EXERCISE REQUIREMENTS:
From the records below, pull each line that has "Berita".

- Opening Delimiter -

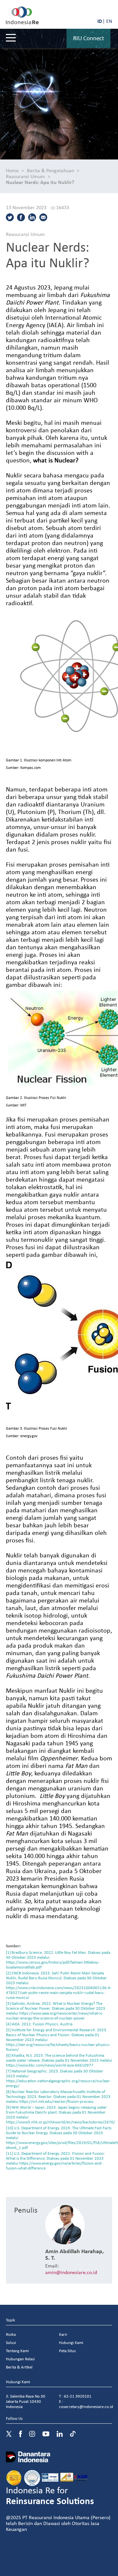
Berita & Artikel (19, 2367)
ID (99, 21)
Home (12, 170)
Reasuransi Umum (25, 176)
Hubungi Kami (71, 2342)
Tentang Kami (17, 2350)
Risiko (11, 2334)
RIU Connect (88, 38)
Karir (63, 2334)
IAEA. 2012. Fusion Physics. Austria (41, 2023)
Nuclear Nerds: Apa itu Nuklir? (40, 182)
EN (109, 21)
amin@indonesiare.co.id (71, 2272)
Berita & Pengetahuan (50, 170)
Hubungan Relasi (20, 2358)
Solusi (11, 2342)
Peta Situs (67, 2350)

- Closing Delimiter -

PROBLEM SOLUTION:
Berita & Artikel (19, 2367)
Berita & Pengetahuan (50, 170)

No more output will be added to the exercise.